**EXERCISE TASKS:**
(a) In the article on cervical disc arthroplasty, about what yearly rate of reoperation for adjacent-segment symptoms did both the arthroplasty and ACDF groups show?
(b) Name every study group in the trial described in the article on cervical disc arthroplasty.
(c) Pick up the article on cervical disc arthroplasty after its last sentence and write the next paragraph.

**EXCERPT TO READ:**
□ □ □
Cervical Disc Arthroplasty Over Fusion — A Long-term RCT Finds No Benefit

Most patients going with ACDF aren't giving anything up — but some may need an alternative

What’s the Claim

A 5-year follow-up on a well-designed randomized controlled trial found no advantages to cervical disc arthroplasty over anterior cervical discectomy and fusion (ACDF) for patients with single-level cervical radiculopathy from disc herniation. The proportion of patients who underwent reoperation for adjacent-segment symptoms was about 2% per year both in the arthroplasty and ACDF groups, and outcomes scores in those groups were almost identical. There were no reoperations for adjacent-segment degeneration in the third study group (anterior cervical discectomy alone without a cage or plates); that group’s outcomes scores were statistically worse (though probably not enough for patients to notice), and those patients had more reoperations at the index level. Finally, the authors noted a decrease in the overall reoperation rate over time, from 3.6% per year in the first two years (a function of typical early complications of major surgery) to under 2% per year thereafter.
□ □ □
Collection entries
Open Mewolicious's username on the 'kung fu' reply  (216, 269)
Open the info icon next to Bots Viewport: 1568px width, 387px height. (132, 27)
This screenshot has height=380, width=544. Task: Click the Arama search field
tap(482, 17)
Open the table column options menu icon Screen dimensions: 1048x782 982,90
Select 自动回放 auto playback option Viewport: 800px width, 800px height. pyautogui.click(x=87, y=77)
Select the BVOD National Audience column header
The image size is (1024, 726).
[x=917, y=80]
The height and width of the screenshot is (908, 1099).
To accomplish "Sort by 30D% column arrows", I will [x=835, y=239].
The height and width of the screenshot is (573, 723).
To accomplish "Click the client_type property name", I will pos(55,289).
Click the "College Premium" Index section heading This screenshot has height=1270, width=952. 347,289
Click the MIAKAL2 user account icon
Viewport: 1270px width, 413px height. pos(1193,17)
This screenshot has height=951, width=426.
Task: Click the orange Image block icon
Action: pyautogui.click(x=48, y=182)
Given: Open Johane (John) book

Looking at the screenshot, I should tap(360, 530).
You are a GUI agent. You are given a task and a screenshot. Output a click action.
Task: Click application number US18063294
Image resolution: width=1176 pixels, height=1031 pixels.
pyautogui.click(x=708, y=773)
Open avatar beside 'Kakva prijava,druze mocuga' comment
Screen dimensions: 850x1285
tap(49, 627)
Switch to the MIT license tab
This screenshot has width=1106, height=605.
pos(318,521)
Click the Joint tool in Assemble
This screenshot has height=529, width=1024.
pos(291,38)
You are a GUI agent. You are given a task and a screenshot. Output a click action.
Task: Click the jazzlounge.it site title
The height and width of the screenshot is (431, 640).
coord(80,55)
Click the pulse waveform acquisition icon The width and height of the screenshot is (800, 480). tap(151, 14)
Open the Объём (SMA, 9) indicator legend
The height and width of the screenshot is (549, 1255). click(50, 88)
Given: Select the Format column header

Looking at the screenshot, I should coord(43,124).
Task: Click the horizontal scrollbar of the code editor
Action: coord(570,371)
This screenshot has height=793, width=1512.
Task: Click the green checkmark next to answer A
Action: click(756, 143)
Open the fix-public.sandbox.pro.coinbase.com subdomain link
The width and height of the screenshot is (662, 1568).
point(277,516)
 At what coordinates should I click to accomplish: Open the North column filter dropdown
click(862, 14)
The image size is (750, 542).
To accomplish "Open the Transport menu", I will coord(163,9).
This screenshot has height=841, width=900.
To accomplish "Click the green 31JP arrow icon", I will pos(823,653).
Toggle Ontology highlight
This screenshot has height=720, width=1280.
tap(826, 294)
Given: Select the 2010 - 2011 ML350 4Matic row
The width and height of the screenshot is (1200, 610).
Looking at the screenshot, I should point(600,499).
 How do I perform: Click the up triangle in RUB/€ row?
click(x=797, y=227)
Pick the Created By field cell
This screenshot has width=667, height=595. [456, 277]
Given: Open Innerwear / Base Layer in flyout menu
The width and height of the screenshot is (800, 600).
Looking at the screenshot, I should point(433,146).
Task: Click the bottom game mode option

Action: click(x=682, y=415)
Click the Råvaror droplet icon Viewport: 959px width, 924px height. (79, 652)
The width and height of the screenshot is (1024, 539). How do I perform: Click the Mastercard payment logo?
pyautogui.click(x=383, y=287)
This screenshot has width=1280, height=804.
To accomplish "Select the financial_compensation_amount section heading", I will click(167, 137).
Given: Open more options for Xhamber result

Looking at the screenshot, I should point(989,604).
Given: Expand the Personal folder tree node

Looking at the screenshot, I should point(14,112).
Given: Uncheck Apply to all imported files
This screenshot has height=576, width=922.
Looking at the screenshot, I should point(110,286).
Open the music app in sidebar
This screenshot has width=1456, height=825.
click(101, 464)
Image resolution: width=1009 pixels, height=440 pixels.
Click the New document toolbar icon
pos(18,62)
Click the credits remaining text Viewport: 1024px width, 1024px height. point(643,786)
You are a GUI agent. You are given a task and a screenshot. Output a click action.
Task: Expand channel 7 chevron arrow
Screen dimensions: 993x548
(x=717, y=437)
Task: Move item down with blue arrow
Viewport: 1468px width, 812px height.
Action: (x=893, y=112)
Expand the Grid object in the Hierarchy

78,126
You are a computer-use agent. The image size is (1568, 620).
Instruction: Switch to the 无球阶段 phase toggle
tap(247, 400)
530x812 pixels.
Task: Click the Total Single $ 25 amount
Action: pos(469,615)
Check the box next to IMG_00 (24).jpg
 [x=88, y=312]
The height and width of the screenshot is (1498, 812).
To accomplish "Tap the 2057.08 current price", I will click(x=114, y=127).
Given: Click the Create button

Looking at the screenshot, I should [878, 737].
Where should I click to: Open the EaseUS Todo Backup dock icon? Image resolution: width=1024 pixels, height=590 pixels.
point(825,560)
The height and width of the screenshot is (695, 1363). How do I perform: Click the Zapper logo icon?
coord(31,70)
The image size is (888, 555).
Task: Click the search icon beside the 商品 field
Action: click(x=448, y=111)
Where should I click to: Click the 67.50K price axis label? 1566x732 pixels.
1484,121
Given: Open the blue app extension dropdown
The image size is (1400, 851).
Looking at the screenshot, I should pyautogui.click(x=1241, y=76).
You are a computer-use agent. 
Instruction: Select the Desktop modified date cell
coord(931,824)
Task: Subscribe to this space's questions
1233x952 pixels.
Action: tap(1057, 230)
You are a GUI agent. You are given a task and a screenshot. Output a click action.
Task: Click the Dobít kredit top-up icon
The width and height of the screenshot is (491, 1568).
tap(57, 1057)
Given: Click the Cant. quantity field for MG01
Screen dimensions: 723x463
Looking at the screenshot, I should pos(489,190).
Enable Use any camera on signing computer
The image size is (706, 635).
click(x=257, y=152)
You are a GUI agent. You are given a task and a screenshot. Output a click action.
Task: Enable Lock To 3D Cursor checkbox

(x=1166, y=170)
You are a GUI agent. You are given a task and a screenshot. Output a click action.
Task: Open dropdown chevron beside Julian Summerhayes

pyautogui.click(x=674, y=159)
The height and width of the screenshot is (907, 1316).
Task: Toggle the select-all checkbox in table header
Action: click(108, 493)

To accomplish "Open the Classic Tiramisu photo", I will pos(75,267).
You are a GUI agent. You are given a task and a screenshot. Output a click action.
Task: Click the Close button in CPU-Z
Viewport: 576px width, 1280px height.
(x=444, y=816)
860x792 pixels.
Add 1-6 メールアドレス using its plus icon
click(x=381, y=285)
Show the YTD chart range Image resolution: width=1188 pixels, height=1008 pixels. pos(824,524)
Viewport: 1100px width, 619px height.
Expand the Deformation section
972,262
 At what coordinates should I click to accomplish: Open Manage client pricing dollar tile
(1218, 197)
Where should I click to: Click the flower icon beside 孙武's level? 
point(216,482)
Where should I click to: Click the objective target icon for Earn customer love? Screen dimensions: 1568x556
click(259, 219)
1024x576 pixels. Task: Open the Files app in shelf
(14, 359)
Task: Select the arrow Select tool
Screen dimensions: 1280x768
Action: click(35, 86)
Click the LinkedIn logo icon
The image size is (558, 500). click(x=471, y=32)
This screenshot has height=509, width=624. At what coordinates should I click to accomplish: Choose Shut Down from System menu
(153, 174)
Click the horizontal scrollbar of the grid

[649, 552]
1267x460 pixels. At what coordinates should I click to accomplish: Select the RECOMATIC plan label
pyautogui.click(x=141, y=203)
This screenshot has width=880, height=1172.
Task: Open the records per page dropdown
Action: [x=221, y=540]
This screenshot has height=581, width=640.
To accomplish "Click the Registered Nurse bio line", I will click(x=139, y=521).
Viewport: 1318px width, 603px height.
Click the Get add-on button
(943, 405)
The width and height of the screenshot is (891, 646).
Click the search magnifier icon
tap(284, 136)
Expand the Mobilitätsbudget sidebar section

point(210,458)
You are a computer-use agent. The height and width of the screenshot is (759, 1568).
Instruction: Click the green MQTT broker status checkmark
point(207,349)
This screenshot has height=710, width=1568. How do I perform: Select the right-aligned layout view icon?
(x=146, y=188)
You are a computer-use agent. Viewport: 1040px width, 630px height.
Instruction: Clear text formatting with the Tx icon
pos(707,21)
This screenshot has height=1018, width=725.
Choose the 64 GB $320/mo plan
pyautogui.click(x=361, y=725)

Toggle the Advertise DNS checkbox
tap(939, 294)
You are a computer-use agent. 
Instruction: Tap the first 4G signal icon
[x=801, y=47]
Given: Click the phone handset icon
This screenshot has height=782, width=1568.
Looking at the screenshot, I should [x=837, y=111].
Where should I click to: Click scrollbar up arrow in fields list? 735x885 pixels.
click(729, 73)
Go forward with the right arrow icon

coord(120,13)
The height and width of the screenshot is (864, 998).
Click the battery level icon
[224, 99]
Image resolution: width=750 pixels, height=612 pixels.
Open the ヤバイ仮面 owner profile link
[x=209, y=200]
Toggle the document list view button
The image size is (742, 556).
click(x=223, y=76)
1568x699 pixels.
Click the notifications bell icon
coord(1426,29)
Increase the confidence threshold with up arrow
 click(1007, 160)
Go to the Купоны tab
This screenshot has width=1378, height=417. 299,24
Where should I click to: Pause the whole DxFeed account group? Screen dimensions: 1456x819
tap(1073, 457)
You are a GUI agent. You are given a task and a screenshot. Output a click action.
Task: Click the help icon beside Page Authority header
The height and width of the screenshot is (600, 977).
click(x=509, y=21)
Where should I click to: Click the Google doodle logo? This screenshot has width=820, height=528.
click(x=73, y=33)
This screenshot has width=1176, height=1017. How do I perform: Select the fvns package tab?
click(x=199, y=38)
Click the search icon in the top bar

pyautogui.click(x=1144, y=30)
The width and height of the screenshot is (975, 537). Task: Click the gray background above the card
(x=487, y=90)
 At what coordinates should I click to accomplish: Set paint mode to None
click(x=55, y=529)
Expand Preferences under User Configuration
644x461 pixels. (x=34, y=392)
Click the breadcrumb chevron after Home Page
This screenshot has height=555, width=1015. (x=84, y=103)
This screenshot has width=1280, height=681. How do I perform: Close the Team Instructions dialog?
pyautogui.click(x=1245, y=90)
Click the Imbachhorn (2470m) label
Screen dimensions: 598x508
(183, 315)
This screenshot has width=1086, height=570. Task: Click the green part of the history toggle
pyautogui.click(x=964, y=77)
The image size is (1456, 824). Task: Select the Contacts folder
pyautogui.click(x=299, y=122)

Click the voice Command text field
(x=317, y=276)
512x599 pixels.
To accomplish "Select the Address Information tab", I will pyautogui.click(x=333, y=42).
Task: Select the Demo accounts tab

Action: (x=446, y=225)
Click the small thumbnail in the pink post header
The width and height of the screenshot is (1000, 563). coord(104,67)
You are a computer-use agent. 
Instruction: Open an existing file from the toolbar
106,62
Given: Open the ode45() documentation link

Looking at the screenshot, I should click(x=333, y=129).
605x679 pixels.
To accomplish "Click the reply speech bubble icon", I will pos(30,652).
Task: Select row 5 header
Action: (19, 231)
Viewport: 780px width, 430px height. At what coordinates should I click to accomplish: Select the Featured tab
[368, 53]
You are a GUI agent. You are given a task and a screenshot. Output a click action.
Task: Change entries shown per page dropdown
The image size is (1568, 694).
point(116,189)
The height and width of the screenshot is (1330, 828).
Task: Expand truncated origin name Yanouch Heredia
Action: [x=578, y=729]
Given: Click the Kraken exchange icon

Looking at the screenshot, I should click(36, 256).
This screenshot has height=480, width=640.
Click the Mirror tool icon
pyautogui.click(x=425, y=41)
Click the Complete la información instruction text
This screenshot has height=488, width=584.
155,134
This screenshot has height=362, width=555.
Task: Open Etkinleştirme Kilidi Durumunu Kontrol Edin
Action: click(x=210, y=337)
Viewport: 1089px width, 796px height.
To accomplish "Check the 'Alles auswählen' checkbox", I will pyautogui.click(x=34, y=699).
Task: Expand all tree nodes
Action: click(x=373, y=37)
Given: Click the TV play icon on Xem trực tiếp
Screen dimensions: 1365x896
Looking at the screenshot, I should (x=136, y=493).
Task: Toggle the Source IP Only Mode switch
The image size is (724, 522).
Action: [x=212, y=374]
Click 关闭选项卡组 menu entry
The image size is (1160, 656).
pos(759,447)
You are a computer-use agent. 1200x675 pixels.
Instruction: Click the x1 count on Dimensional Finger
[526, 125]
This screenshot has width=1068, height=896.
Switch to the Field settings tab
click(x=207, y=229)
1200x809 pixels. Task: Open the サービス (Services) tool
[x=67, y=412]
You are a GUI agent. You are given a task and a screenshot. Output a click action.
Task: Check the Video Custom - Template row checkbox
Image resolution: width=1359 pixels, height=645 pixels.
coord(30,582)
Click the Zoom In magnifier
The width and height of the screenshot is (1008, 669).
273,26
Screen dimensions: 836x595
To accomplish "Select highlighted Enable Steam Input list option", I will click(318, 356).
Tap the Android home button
□ □ □
**LIST OF ANSWERS:**
(a) About 2% per year.

(b) Cervical disc arthroplasty; anterior cervical discectomy and fusion (ACDF); anterior cervical discectomy alone without a cage or plates

(c)
How’s It Stack Up?

Earlier studies related to the FDA’s approval process of these devices (which now have intermediate- to long-term follow-up) favored cervical disc arthroplasty, while a number of more-recent RCTs, which now also are out 5 to 10 years, did not. The more-recent trials were large enough and follow-up long enough to have discerned important differences in adjacent-segment degeneration between fusion and arthroplasty, if such a difference were present. In general, this goes for differences in outcomes scores, which didn’t differ between fusion and arthroplasty in most of the “second round” RCTs. What should we do when some (very selective) earler IDE studies found an advantage to cervical disc arthroplasty, while a number of other more-recent ones (that may have had more “real-world” inclusion criteria) did not?

What’s Our Take?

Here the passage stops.